I'm getting an error while using client.files_upload_v2
method when I use a dataframe in content
to be sent as a csv file.
The code:-
client.files_upload_v2( channel = "Channel ID", initial_comment = "Have fun analysing my csv file! :stuck_out_tongue:", filename = "filename.csv", content = df)
This is the error:-
/databricks/python/lib/python3.8/site-packages/slack_sdk/web/client.py in files_upload_v2(self, filename, file, content, title, alt_txt, snippet_type, file_uploads, channel, initial_comment, thread_ts, request_file_info, **kwargs)
3092 files.append(_to_v2_file_upload_item(f))
3093 else:
-> 3094 f = _to_v2_file_upload_item(
3095 {
3096 "filename": filename,
/databricks/python/lib/python3.8/site-packages/slack_sdk/web/internal_utils.py in _to_v2_file_upload_item(upload_file)
332 data = content
333 else:
--> 334 raise SlackRequestError("content for file upload must be 'str' (UTF-8 encoded) or 'bytes' (for data)")
335
336 filename = upload_file.get("filename")
SlackRequestError: content for file upload must be 'str' (UTF-8 encoded) or 'bytes' (for data)
@vesuvius13
content for file upload must be 'str' (UTF-8 encoded) or 'bytes' (for data)
As this error message indicates, a dataframe object is not supported for the content parameter.

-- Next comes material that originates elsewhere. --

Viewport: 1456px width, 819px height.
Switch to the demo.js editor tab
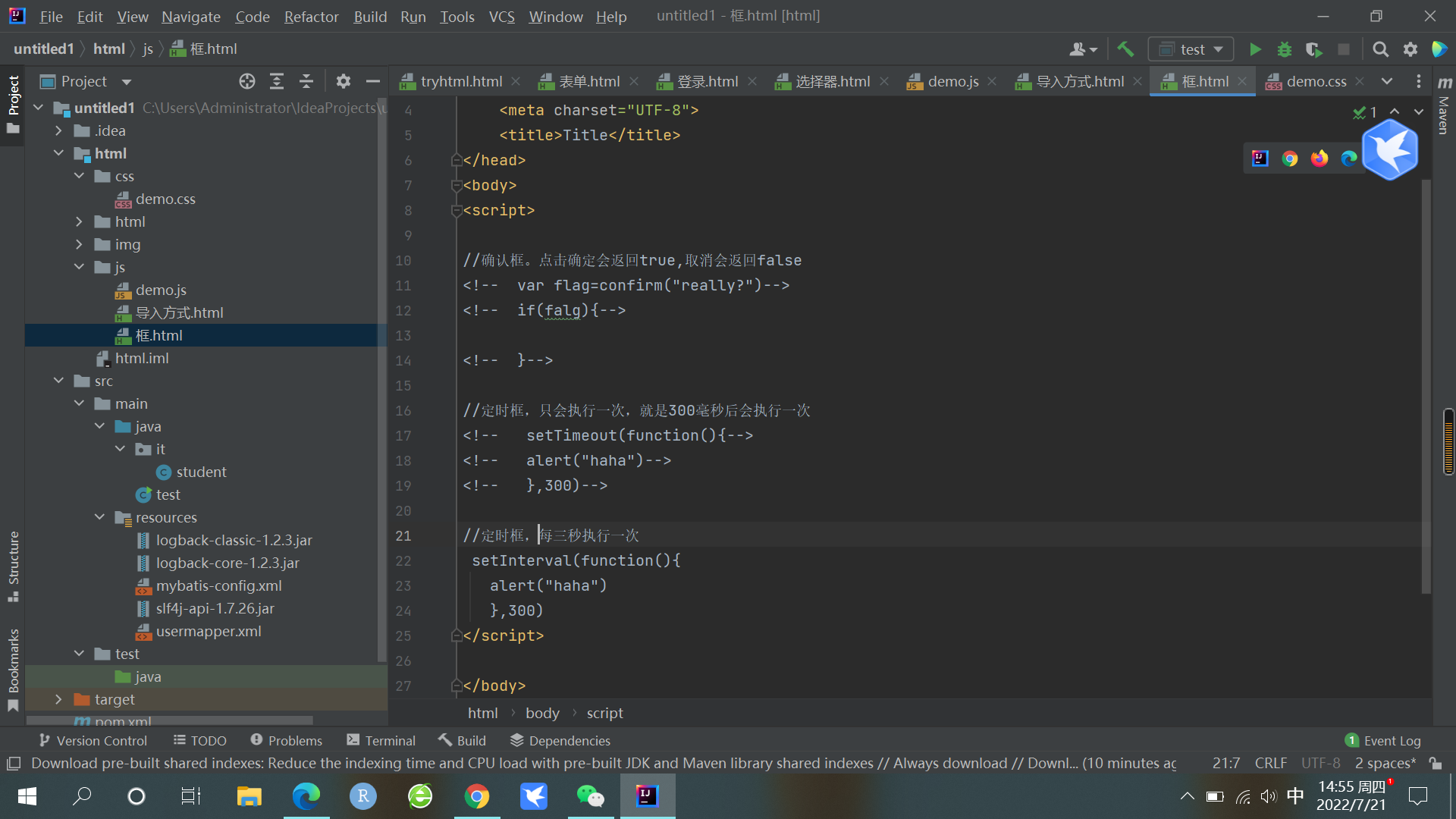(952, 81)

Please convert the data to either str or byte array before passing it.
@vesuvius13
content for file upload must be 'str' (UTF-8 encoded) or 'bytes' (for data)
As this error message indicates, a dataframe object is not supported for the content parameter. Please convert the data to either str or byte array before passing it.
But it was supported under files_upload
right?
@vesuvius13 Thanks for sharing this. Indeed, the validation did not exist in the legacy one. But the legacy one does not intentionally support the data structure (at least we don't have any unit tests for it). I hear you on the frustration but please convert the data to any of the compatible ones when migrating to v2.